2020-12-16 07:12

CP363 : Data and Relations

The Three Schema Architecture

A schema is a description of data contents, structure, and possibly other aspects of a database

external schema: describes data as seen by an application program or by an end user
conceptual schema: describes the base logical structure of all data
internal schema: describes how the database is physically encoded, including selection of files, indexes, etc.

The separation of external schema from conceptual schema enables logical data independence. The separation of conceptual schema from internal schema enables physical data independence.

Data Independence

Isolates applications from data description and changes to data. Data structure description is stored separately from the access programs. In a database, if a record structure is changed by adding a field, then the new field will show up on the next access of the database. The DBMS itself does not need to be changed in order for it to access the data. The details of storage implementation are hidden from the user.

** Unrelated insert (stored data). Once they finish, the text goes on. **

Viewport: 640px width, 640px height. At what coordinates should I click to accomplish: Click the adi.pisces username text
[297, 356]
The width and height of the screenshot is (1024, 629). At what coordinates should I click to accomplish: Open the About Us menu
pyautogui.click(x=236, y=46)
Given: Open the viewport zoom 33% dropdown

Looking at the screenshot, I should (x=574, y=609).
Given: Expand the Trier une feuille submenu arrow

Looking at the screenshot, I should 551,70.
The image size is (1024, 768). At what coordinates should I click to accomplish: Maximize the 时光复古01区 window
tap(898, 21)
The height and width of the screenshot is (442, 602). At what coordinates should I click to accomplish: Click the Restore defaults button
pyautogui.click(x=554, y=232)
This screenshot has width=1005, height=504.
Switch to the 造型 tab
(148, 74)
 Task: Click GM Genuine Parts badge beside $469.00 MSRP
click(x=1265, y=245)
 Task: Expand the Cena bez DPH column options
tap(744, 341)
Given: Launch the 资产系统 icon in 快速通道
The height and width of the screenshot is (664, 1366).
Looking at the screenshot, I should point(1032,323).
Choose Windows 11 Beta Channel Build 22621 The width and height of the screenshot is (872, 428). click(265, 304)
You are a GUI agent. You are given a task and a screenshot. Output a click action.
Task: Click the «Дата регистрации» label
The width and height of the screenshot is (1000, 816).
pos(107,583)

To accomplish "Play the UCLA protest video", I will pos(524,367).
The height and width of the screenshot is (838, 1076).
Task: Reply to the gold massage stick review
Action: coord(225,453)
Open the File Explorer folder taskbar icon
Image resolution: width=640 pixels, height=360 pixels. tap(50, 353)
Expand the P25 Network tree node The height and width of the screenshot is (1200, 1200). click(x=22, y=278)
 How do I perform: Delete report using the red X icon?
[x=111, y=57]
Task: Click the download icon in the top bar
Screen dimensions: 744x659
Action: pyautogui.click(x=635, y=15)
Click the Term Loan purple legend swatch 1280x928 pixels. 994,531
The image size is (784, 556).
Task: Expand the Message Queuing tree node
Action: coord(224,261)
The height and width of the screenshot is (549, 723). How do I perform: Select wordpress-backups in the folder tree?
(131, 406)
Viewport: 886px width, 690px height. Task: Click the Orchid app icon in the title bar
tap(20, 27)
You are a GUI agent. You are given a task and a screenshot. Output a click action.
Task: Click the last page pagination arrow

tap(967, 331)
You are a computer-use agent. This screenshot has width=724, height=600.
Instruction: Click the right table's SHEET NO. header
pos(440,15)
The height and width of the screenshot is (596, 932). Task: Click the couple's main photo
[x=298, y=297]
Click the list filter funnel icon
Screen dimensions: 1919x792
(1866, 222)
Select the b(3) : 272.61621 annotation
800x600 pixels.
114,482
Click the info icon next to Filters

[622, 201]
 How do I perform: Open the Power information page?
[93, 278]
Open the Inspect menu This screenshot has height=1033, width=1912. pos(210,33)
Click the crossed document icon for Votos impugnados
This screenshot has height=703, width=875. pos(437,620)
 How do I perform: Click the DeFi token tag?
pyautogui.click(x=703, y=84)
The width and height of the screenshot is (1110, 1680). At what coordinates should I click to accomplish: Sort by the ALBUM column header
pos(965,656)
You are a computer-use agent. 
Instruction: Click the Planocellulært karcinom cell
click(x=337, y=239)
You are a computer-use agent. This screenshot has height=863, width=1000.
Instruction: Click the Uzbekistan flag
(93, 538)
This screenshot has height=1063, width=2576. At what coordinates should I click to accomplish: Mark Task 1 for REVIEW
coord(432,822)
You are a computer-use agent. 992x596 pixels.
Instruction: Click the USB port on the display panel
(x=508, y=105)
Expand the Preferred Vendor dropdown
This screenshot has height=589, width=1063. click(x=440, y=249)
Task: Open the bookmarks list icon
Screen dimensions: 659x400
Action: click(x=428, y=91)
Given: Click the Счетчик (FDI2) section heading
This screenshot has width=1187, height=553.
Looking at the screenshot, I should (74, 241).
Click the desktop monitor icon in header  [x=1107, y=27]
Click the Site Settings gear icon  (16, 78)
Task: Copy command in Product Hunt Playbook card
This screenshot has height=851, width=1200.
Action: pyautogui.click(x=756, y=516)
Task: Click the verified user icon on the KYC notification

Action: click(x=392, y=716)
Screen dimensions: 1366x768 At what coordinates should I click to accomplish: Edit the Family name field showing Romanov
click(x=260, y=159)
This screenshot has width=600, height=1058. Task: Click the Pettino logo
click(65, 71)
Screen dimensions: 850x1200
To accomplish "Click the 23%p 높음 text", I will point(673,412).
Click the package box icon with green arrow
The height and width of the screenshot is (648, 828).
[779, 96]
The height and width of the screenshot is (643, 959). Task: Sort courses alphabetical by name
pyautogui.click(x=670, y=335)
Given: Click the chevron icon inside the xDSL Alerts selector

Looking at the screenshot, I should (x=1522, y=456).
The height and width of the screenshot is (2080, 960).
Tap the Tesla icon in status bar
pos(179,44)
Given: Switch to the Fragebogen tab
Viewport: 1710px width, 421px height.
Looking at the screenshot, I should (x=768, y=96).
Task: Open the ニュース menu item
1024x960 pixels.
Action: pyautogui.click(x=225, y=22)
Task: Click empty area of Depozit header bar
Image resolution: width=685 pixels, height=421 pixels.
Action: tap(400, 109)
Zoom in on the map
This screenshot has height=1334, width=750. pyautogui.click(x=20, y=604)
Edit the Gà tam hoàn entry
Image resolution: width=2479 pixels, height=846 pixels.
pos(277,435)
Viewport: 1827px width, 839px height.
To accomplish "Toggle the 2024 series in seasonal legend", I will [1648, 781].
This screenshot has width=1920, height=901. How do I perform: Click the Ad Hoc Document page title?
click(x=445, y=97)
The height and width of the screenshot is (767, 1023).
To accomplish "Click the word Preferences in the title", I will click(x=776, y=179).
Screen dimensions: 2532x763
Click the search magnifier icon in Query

data about data is called meta-data (catalog and description of data)
- independent of the data itself, and allows program independence
- separates interface from implementation
- as long as you know that the data exists, and what it looks like, you can access it without worrying about how it is accessed
design pattern abstractions or concerns - two concerns
- basic concern: functionality -what is the basic purpose of software or a database
  - specialization (is-a) - involved in inheritance. ex: a TA is a special version of a Student. They have all the attributes of a Student, and perhaps more
  - aggregation (has a) - an element is made up of sub elements, and the sub elements have no existence outside of the upper level element. ex: a Mark is an element of a Student. Without the Student, there can be no Mark
  - association (uses a) - an element may use another element, but both exist independently. ex: Course and Student each have independent existences, but they are associated
- special purpose concern: user interface, control, or timing
  - views-a - the relationship between modules, i.e. the way they look at each other. ex: a Student and an Instructor have different views of a Course. A Student may examine portions of a Course, whereas an Instructor may alter Course data. This view is not inherent in the data, but rather is imposed from outside independent of the data. (This is a relatively 'new' software primitive).
  - can have multiple user interfaces (analog and digital clock show same data using different interface)
- Separating these concerns makes software easier to design, implement, and reuse. (Why?)
Databases may contain virtual data and/or computed data - a different view of the data
- In the DCRIS database, a member is associated with a keyword through member_keyword table
- The member_keyword table contains only the member_id and the keyword_ID, which are not particularly informative when read by a human. User can define a view that gives the member name and the keyword Description. These are never actually stored together as such, but exist together virtually in the view.
- Student assignment marks are stored as raw marks and assignment value - Percent result is a computed field that is never stored, but derived from two other fields
Concurrency insures that simultaneous updates are not comitted by separate users, and data integrity is maintained
Redundancy is reduced by efficient data storage
- (see sample member, List, and keyword data)
- members each appear once, and therefore occupy a full record
- Each member may have many areas of expertise, and are related through member_keyword. Use of ID fields minimizes (but does not eliminate) redundancy
- Redundancy reduction improves data integrity:
  - allows limiting of choice for data fields
  - by storing information in only one place, eliminates possibility that two or more pieces of data that should match do not
- reduces storage space necessary
- reduces duplication of effort - if the data is already there, why re-enter it?
Rules can be designed into databases
- Moves procedures (code) from the application program into the DBMS
- Application programs do not need to worry about applying the rules, and thus the rules do not have to be programmed into every application
- Triggers can be applied whenever data is inserted, updated, or deleted. A trigger is an event that is 'triggered' by the insertion, update, or deletion.
- Constraints or checks can be set upon data so that insert or update attempts that violate the checks can be rejected

Relational Model

A domain is a set of values and has a name, data type, and format. (INTEGER, CHAR[n], VARCHAR[n], SMALLINT, etc.)
A column header or field is an attribute. The content of an attribute is a value, where the value is an element of the domain of the attribute. (i.e. if the attribute domain is INTEGER, then the attribute value must be INTEGER). A NULL is a special value, and is not necessarily allowed in all domains.
A row or record is a tuple. A tuple is a set of <attribute, value> pairs. At the abstract level, the order of <attribute, value> pairs is irrelevant. (It is important to a particular view of the data).
A table is a relation. A relation is a set of tuples. Sets are logically unordered, though they may have a physical order when stored

A simple sample relation:

STUDENT	Surname	Forename	ID
relation name	attributes
tuples	Brown	David	165465
	Zzap	Zachary	458965
	Snord	Cranston	532595

A key is an attribute or set of attributes that can uniquely identify a tuple. In the above example ID is the key attribute because although names may be repeated, a student ID is unique.